[Фрагмент источника]
------------

Впоследствии я не раз встречался с Кондратом Николаевичем, играя с ним на сцене Общедоступного театра в Петербурге, и с каждой встречей все более убеждался в огромной силе его дарования и необыкновенной скромности, которою сопровождались его успехи. Но это пришло потом, а в тот год, когда я заканчивал гастрольную поездку с Писаревым и всеми мыслями и чувствами был уже с больной матерью, в моей памяти безудержно роились воспоминания, связанные со Старой Руссой.
Когда я наконец добрался до места, с первого же взгляда я понял, что здоровье матери катастрофически ухудшилось. Принято говорить об исцеляющей силе времени. Нет, людям свойственно переживать такие минуты счастья и страдания, перед которыми бессильно само время. Едва только ничем не нарушаемая тишина обнимет душу, старые раны напоминают о себе с такой ясностью, как если бы сердце сейчас только приняло их на себя... Разве можно забыть картину длительного умирания любимой матери, ее жалобы и стоны, безнадежные консультации врачей?.. Так было в комнатах. А на воздухе - упрямый ветер, то тучи, то солнце, холодное, безрадостное, несмотря на весну и назойливые соболезнования домашних в том, что больная не проявляет жизненной энергии, несмотря на ее страстное желание жить. Это дурной знак.

------------

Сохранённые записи
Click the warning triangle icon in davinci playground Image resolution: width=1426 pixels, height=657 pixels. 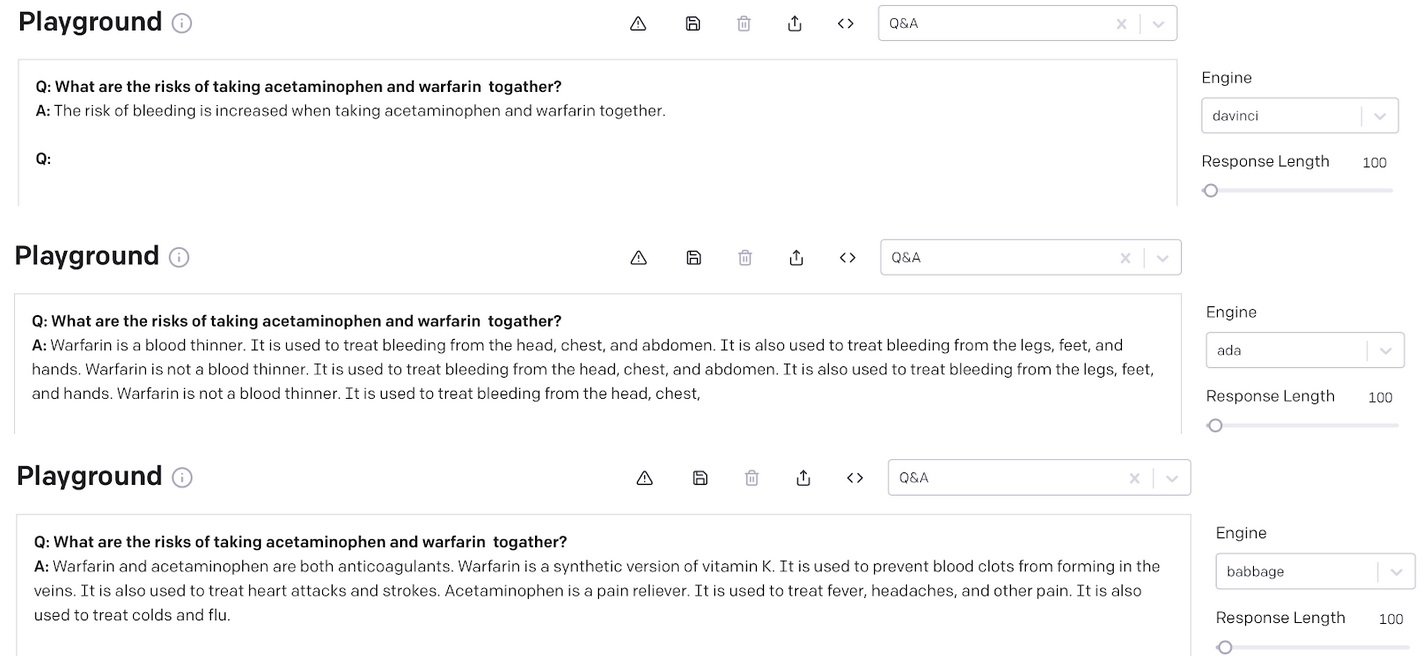(638, 23)
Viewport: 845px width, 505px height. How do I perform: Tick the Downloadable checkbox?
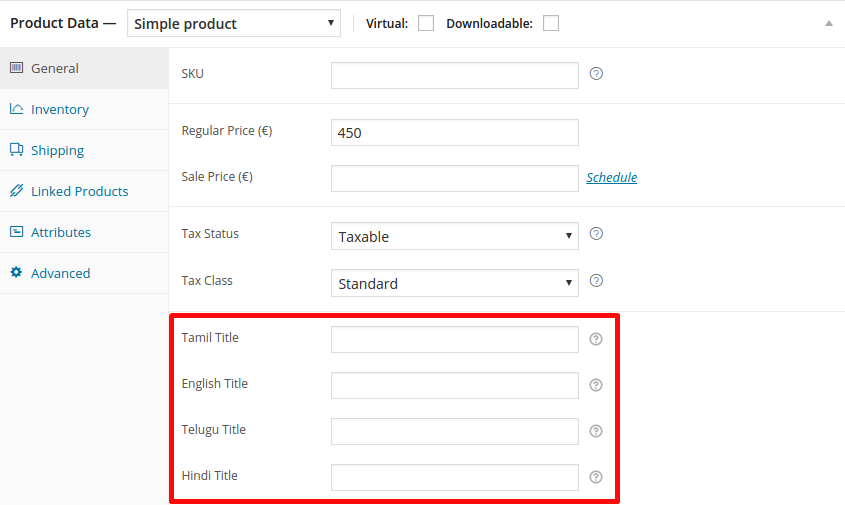[551, 23]
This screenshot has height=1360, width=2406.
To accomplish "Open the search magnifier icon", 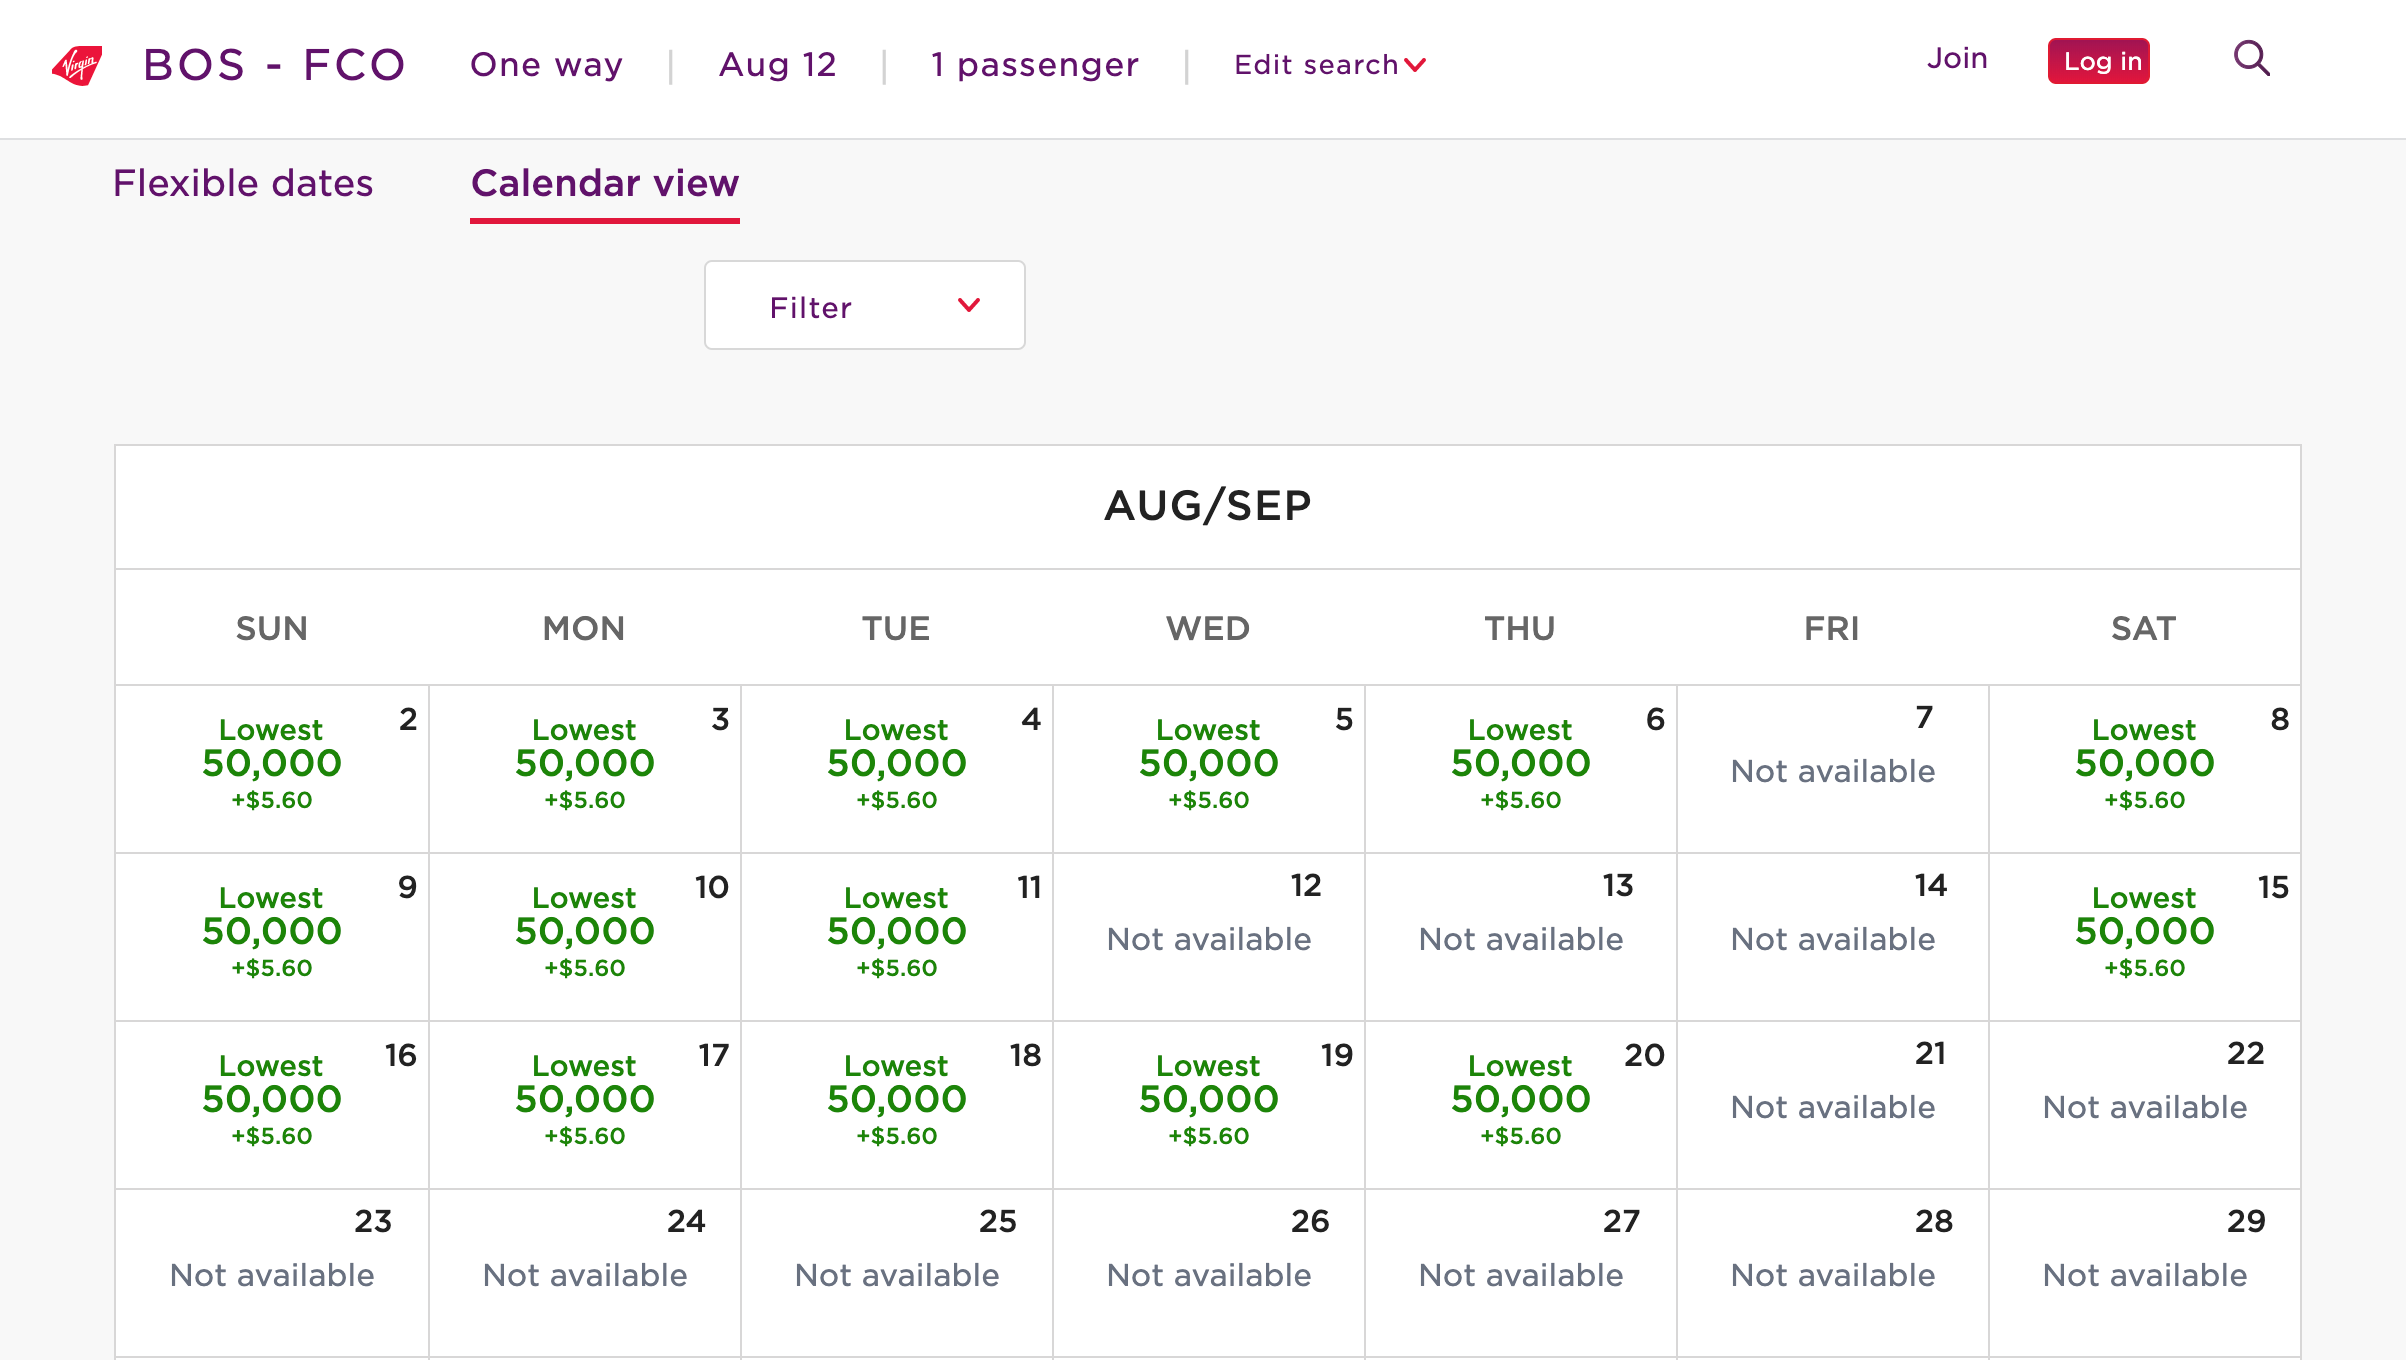I will click(2252, 59).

------------

[Ваши задания]
#1 Переведите на английский язык предложение из фрагмента источника: «Принято говорить об исцеляющей силе времени».
#2 Ответьте по фрагменту источника:
(a) На сцене какого театра и в каком городе автор играл вместе с Кондратом Николаевичем?
(b) С кем автор заканчивал гастрольную поездку?
(c) Какое время года было, когда автор добрался до больной матери?

[Ответы по заданиям]
#1 People commonly speak of the healing power of time.

#2
(a) Общедоступный театр в Петербурге.
(b) С Писаревым.
(c) Весна.